Convert every line of the entries below into a Markdown table with the columns Number and Line, numbering the rows in order and omitting blank lines.

[Entries for locating elements and text]
** BEGIN **
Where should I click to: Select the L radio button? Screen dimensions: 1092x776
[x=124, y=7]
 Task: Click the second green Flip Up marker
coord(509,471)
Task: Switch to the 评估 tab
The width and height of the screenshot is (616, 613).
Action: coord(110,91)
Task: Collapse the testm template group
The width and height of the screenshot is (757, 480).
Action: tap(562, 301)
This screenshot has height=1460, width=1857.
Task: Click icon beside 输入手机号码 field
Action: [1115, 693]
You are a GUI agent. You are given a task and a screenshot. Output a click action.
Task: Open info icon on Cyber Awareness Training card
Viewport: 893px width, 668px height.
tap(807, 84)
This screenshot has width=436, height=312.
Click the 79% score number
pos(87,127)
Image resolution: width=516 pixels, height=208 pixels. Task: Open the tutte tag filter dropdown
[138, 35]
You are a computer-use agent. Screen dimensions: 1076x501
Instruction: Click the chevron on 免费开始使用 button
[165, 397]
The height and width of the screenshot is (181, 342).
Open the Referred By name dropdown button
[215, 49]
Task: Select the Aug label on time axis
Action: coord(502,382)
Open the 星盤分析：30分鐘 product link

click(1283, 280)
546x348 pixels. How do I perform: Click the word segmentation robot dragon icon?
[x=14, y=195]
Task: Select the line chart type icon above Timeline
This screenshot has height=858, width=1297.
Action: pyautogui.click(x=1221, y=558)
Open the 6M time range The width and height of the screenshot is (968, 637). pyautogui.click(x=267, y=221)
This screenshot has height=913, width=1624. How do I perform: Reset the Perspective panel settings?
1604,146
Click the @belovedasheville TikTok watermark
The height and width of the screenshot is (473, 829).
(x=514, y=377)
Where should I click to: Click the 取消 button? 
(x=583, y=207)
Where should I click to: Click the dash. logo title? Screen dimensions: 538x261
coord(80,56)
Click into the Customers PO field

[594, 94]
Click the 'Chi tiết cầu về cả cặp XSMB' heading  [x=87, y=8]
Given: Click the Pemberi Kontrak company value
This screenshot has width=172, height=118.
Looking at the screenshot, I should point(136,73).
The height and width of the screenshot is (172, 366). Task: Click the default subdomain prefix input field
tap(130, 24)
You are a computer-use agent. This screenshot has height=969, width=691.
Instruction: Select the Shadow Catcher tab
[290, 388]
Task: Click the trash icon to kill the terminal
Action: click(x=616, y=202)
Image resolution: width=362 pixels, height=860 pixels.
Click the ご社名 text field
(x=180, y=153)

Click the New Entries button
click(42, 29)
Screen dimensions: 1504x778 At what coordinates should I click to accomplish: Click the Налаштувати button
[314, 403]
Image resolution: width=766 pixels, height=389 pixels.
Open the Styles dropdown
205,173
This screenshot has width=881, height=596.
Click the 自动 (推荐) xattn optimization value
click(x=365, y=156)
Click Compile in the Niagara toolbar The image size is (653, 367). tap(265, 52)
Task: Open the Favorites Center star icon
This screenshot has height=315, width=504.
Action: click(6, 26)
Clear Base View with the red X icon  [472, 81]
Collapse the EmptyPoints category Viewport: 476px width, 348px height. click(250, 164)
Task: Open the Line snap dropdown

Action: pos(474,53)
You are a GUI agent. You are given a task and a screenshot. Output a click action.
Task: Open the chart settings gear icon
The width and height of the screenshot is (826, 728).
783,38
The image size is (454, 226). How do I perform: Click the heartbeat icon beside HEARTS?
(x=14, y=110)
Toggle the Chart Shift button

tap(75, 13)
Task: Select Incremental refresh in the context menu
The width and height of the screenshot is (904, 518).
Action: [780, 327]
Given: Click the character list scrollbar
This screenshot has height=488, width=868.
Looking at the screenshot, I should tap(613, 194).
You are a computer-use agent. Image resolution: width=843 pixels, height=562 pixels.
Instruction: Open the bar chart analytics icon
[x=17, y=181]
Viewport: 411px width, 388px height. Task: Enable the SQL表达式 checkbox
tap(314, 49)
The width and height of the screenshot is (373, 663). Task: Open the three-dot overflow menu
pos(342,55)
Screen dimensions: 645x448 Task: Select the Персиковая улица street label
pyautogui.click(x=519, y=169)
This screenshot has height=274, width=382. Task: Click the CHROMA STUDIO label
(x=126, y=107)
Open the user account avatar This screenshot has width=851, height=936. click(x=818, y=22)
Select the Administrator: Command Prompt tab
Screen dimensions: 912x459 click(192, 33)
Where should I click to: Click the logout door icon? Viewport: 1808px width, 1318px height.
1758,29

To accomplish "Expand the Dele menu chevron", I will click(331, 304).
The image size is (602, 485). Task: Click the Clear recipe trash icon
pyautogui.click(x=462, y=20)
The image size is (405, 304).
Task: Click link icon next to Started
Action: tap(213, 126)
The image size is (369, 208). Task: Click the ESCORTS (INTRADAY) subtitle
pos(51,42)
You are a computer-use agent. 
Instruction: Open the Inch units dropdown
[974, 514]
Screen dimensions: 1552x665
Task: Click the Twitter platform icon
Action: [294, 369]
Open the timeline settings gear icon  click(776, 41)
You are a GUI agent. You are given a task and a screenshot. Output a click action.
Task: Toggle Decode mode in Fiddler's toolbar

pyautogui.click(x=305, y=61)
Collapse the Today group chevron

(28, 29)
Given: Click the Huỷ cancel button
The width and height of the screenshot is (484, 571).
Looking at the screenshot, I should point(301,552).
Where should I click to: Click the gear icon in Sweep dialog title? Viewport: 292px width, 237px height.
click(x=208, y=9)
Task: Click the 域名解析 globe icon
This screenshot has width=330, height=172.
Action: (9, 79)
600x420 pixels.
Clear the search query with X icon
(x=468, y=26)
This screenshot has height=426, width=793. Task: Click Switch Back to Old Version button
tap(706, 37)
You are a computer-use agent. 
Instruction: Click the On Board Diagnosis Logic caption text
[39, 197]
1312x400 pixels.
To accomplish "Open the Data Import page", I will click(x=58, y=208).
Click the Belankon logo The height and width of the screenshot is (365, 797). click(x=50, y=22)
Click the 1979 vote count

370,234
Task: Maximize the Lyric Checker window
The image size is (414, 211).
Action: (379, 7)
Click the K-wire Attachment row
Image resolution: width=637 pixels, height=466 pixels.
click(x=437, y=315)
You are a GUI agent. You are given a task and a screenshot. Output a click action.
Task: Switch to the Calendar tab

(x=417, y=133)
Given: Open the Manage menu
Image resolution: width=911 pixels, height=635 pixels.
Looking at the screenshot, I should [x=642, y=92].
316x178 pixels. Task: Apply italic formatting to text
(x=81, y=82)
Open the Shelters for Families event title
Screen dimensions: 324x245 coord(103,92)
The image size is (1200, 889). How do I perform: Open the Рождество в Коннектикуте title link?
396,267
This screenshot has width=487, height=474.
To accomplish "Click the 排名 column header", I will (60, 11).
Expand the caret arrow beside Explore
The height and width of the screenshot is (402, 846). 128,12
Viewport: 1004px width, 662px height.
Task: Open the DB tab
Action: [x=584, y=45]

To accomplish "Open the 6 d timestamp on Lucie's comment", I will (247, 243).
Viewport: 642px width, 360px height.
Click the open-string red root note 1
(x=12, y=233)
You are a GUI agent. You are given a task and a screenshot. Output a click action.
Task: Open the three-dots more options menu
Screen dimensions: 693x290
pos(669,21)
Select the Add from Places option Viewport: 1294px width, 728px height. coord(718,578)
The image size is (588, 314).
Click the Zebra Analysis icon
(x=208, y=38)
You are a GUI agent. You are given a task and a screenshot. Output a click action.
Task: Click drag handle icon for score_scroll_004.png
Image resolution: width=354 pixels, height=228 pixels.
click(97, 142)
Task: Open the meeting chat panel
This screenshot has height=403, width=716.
** END **
* **RESPONSE FOR THIS EXERCISE**:
| Number | Line |
|---|---|
| 1 | Where should I click to: Select the L radio button? Screen dimensions: 1092x776 |
| 2 | [x=124, y=7] |
| 3 |  Task: Click the second green Flip Up marker |
| 4 | coord(509,471) |
| 5 | Task: Switch to the 评估 tab |
| 6 | The width and height of the screenshot is (616, 613). |
| 7 | Action: coord(110,91) |
| 8 | Task: Collapse the testm template group |
| 9 | The width and height of the screenshot is (757, 480). |
| 10 | Action: tap(562, 301) |
| 11 | This screenshot has height=1460, width=1857. |
| 12 | Task: Click icon beside 输入手机号码 field |
| 13 | Action: [1115, 693] |
| 14 | You are a GUI agent. You are given a task and a screenshot. Output a click action. |
| 15 | Task: Open info icon on Cyber Awareness Training card |
| 16 | Viewport: 893px width, 668px height. |
| 17 | tap(807, 84) |
| 18 | This screenshot has width=436, height=312. |
| 19 | Click the 79% score number |
| 20 | pos(87,127) |
| 21 | Image resolution: width=516 pixels, height=208 pixels. Task: Open the tutte tag filter dropdown |
| 22 | [138, 35] |
| 23 | You are a computer-use agent. Screen dimensions: 1076x501 |
| 24 | Instruction: Click the chevron on 免费开始使用 button |
| 25 | [165, 397] |
| 26 | The height and width of the screenshot is (181, 342). |
| 27 | Open the Referred By name dropdown button |
| 28 | [215, 49] |
| 29 | Task: Select the Aug label on time axis |
| 30 | Action: coord(502,382) |
| 31 | Open the 星盤分析：30分鐘 product link |
| 32 | click(1283, 280) |
| 33 | 546x348 pixels. How do I perform: Click the word segmentation robot dragon icon? |
| 34 | [x=14, y=195] |
| 35 | Task: Select the line chart type icon above Timeline |
| 36 | This screenshot has height=858, width=1297. |
| 37 | Action: pyautogui.click(x=1221, y=558) |
| 38 | Open the 6M time range The width and height of the screenshot is (968, 637). pyautogui.click(x=267, y=221) |
| 39 | This screenshot has height=913, width=1624. How do I perform: Reset the Perspective panel settings? |
| 40 | 1604,146 |
| 41 | Click the @belovedasheville TikTok watermark |
| 42 | The height and width of the screenshot is (473, 829). |
| 43 | (x=514, y=377) |
| 44 | Where should I click to: Click the 取消 button?  |
| 45 | (x=583, y=207) |
| 46 | Where should I click to: Click the dash. logo title? Screen dimensions: 538x261 |
| 47 | coord(80,56) |
| 48 | Click into the Customers PO field |
| 49 | [594, 94] |
| 50 | Click the 'Chi tiết cầu về cả cặp XSMB' heading  [x=87, y=8] |
| 51 | Given: Click the Pemberi Kontrak company value |
| 52 | This screenshot has width=172, height=118. |
| 53 | Looking at the screenshot, I should point(136,73). |
| 54 | The height and width of the screenshot is (172, 366). Task: Click the default subdomain prefix input field |
| 55 | tap(130, 24) |
| 56 | You are a computer-use agent. This screenshot has height=969, width=691. |
| 57 | Instruction: Select the Shadow Catcher tab |
| 58 | [290, 388] |
| 59 | Task: Click the trash icon to kill the terminal |
| 60 | Action: click(x=616, y=202) |
| 61 | Image resolution: width=362 pixels, height=860 pixels. |
| 62 | Click the ご社名 text field |
| 63 | (x=180, y=153) |
| 64 | Click the New Entries button |
| 65 | click(42, 29) |
| 66 | Screen dimensions: 1504x778 At what coordinates should I click to accomplish: Click the Налаштувати button |
| 67 | [314, 403] |
| 68 | Image resolution: width=766 pixels, height=389 pixels. |
| 69 | Open the Styles dropdown |
| 70 | 205,173 |
| 71 | This screenshot has width=881, height=596. |
| 72 | Click the 自动 (推荐) xattn optimization value |
| 73 | click(x=365, y=156) |
| 74 | Click Compile in the Niagara toolbar The image size is (653, 367). tap(265, 52) |
| 75 | Task: Open the Favorites Center star icon |
| 76 | This screenshot has height=315, width=504. |
| 77 | Action: click(6, 26) |
| 78 | Clear Base View with the red X icon  [472, 81] |
| 79 | Collapse the EmptyPoints category Viewport: 476px width, 348px height. click(250, 164) |
| 80 | Task: Open the Line snap dropdown |
| 81 | Action: pos(474,53) |
| 82 | You are a GUI agent. You are given a task and a screenshot. Output a click action. |
| 83 | Task: Open the chart settings gear icon |
| 84 | The width and height of the screenshot is (826, 728). |
| 85 | 783,38 |
| 86 | The image size is (454, 226). How do I perform: Click the heartbeat icon beside HEARTS? |
| 87 | (x=14, y=110) |
| 88 | Toggle the Chart Shift button |
| 89 | tap(75, 13) |
| 90 | Task: Select Incremental refresh in the context menu |
| 91 | The width and height of the screenshot is (904, 518). |
| 92 | Action: [780, 327] |
| 93 | Given: Click the character list scrollbar |
| 94 | This screenshot has height=488, width=868. |
| 95 | Looking at the screenshot, I should tap(613, 194). |
| 96 | You are a computer-use agent. Image resolution: width=843 pixels, height=562 pixels. |
| 97 | Instruction: Open the bar chart analytics icon |
| 98 | [x=17, y=181] |
| 99 | Viewport: 411px width, 388px height. Task: Enable the SQL表达式 checkbox |
| 100 | tap(314, 49) |
| 101 | The width and height of the screenshot is (373, 663). Task: Open the three-dot overflow menu |
| 102 | pos(342,55) |
| 103 | Screen dimensions: 645x448 Task: Select the Персиковая улица street label |
| 104 | pyautogui.click(x=519, y=169) |
| 105 | This screenshot has height=274, width=382. Task: Click the CHROMA STUDIO label |
| 106 | (x=126, y=107) |
| 107 | Open the user account avatar This screenshot has width=851, height=936. click(x=818, y=22) |
| 108 | Select the Administrator: Command Prompt tab |
| 109 | Screen dimensions: 912x459 click(192, 33) |
| 110 | Where should I click to: Click the logout door icon? Viewport: 1808px width, 1318px height. |
| 111 | 1758,29 |
| 112 | To accomplish "Expand the Dele menu chevron", I will click(331, 304). |
| 113 | The image size is (602, 485). Task: Click the Clear recipe trash icon |
| 114 | pyautogui.click(x=462, y=20) |
| 115 | The image size is (405, 304). |
| 116 | Task: Click link icon next to Started |
| 117 | Action: tap(213, 126) |
| 118 | The image size is (369, 208). Task: Click the ESCORTS (INTRADAY) subtitle |
| 119 | pos(51,42) |
| 120 | You are a computer-use agent.  |
| 121 | Instruction: Open the Inch units dropdown |
| 122 | [974, 514] |
| 123 | Screen dimensions: 1552x665 |
| 124 | Task: Click the Twitter platform icon |
| 125 | Action: [294, 369] |
| 126 | Open the timeline settings gear icon  click(776, 41) |
| 127 | You are a GUI agent. You are given a task and a screenshot. Output a click action. |
| 128 | Task: Toggle Decode mode in Fiddler's toolbar |
| 129 | pyautogui.click(x=305, y=61) |
| 130 | Collapse the Today group chevron |
| 131 | (28, 29) |
| 132 | Given: Click the Huỷ cancel button |
| 133 | The width and height of the screenshot is (484, 571). |
| 134 | Looking at the screenshot, I should point(301,552). |
| 135 | Where should I click to: Click the gear icon in Sweep dialog title? Viewport: 292px width, 237px height. |
| 136 | click(x=208, y=9) |
| 137 | Task: Click the 域名解析 globe icon |
| 138 | This screenshot has width=330, height=172. |
| 139 | Action: (9, 79) |
| 140 | 600x420 pixels. |
| 141 | Clear the search query with X icon |
| 142 | (x=468, y=26) |
| 143 | This screenshot has height=426, width=793. Task: Click Switch Back to Old Version button |
| 144 | tap(706, 37) |
| 145 | You are a computer-use agent.  |
| 146 | Instruction: Click the On Board Diagnosis Logic caption text |
| 147 | [39, 197] |
| 148 | 1312x400 pixels. |
| 149 | To accomplish "Open the Data Import page", I will click(x=58, y=208). |
| 150 | Click the Belankon logo The height and width of the screenshot is (365, 797). click(x=50, y=22) |
| 151 | Click the 1979 vote count |
| 152 | 370,234 |
| 153 | Task: Maximize the Lyric Checker window |
| 154 | The image size is (414, 211). |
| 155 | Action: (379, 7) |
| 156 | Click the K-wire Attachment row |
| 157 | Image resolution: width=637 pixels, height=466 pixels. |
| 158 | click(x=437, y=315) |
| 159 | You are a GUI agent. You are given a task and a screenshot. Output a click action. |
| 160 | Task: Switch to the Calendar tab |
| 161 | (x=417, y=133) |
| 162 | Given: Open the Manage menu |
| 163 | Image resolution: width=911 pixels, height=635 pixels. |
| 164 | Looking at the screenshot, I should [x=642, y=92]. |
| 165 | 316x178 pixels. Task: Apply italic formatting to text |
| 166 | (x=81, y=82) |
| 167 | Open the Shelters for Families event title |
| 168 | Screen dimensions: 324x245 coord(103,92) |
| 169 | The image size is (1200, 889). How do I perform: Open the Рождество в Коннектикуте title link? |
| 170 | 396,267 |
| 171 | This screenshot has width=487, height=474. |
| 172 | To accomplish "Click the 排名 column header", I will (60, 11). |
| 173 | Expand the caret arrow beside Explore |
| 174 | The height and width of the screenshot is (402, 846). 128,12 |
| 175 | Viewport: 1004px width, 662px height. |
| 176 | Task: Open the DB tab |
| 177 | Action: [x=584, y=45] |
| 178 | To accomplish "Open the 6 d timestamp on Lucie's comment", I will (247, 243). |
| 179 | Viewport: 642px width, 360px height. |
| 180 | Click the open-string red root note 1 |
| 181 | (x=12, y=233) |
| 182 | You are a GUI agent. You are given a task and a screenshot. Output a click action. |
| 183 | Task: Open the three-dots more options menu |
| 184 | Screen dimensions: 693x290 |
| 185 | pos(669,21) |
| 186 | Select the Add from Places option Viewport: 1294px width, 728px height. coord(718,578) |
| 187 | The image size is (588, 314). |
| 188 | Click the Zebra Analysis icon |
| 189 | (x=208, y=38) |
| 190 | You are a GUI agent. You are given a task and a screenshot. Output a click action. |
| 191 | Task: Click drag handle icon for score_scroll_004.png |
| 192 | Image resolution: width=354 pixels, height=228 pixels. |
| 193 | click(97, 142) |
| 194 | Task: Open the meeting chat panel |
| 195 | This screenshot has height=403, width=716. |